(Collected data entries)
=-=-=
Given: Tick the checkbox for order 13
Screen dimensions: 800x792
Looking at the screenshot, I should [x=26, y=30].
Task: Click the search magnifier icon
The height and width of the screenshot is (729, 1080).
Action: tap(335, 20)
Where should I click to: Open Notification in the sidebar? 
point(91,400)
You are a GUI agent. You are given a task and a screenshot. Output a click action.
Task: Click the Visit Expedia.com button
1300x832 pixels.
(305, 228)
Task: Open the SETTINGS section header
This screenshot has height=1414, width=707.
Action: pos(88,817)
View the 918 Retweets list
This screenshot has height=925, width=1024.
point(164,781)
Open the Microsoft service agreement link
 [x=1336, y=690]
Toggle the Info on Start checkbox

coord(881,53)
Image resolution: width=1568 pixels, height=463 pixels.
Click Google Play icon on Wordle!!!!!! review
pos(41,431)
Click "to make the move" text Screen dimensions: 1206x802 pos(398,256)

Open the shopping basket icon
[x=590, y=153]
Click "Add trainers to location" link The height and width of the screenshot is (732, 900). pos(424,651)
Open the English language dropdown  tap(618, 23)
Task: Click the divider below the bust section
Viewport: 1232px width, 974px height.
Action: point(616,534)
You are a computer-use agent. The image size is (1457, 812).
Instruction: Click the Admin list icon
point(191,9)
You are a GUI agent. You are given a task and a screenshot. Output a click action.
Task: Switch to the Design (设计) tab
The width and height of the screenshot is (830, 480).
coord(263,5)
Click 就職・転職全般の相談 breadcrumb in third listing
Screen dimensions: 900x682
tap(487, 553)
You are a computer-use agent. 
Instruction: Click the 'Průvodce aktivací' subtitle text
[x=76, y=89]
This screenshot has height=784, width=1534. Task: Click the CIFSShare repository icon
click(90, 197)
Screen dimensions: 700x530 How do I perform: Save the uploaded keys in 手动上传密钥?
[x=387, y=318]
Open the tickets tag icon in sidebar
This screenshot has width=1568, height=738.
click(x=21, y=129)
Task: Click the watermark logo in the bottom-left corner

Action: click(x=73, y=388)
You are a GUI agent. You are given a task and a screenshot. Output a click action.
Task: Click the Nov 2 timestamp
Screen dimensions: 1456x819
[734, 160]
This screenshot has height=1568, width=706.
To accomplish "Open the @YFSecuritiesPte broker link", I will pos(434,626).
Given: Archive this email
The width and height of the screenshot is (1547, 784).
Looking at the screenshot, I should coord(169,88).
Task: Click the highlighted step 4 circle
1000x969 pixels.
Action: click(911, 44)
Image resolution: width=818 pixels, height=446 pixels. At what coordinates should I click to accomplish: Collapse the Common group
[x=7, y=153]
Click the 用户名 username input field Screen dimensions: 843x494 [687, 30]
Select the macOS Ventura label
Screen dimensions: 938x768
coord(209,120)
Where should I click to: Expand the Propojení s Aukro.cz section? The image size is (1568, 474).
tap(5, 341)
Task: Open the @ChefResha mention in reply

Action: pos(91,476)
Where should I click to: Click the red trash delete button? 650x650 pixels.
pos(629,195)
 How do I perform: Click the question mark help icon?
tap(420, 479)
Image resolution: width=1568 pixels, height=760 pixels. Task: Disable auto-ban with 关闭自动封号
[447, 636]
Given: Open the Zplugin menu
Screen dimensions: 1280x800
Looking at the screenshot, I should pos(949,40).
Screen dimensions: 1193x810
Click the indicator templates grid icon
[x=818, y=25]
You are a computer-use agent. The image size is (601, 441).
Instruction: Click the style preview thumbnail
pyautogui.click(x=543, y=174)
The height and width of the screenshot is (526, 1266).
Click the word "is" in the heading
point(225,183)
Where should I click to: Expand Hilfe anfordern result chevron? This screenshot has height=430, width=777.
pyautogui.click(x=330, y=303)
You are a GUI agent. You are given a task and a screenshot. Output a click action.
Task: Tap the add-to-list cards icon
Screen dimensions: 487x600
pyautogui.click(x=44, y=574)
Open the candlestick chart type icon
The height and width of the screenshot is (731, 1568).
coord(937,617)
=-=-=
Exercise directions:
The lines to retype run from the start of the entries through the line containing "Image resolution: width=1568 pixels, height=463"; reproduce them exactly and add nothing.

Your solution:
Given: Tick the checkbox for order 13
Screen dimensions: 800x792
Looking at the screenshot, I should [x=26, y=30].
Task: Click the search magnifier icon
The height and width of the screenshot is (729, 1080).
Action: tap(335, 20)
Where should I click to: Open Notification in the sidebar? 
point(91,400)
You are a GUI agent. You are given a task and a screenshot. Output a click action.
Task: Click the Visit Expedia.com button
1300x832 pixels.
(305, 228)
Task: Open the SETTINGS section header
This screenshot has height=1414, width=707.
Action: pos(88,817)
View the 918 Retweets list
This screenshot has height=925, width=1024.
point(164,781)
Open the Microsoft service agreement link
 [x=1336, y=690]
Toggle the Info on Start checkbox

coord(881,53)
Image resolution: width=1568 pixels, height=463 pixels.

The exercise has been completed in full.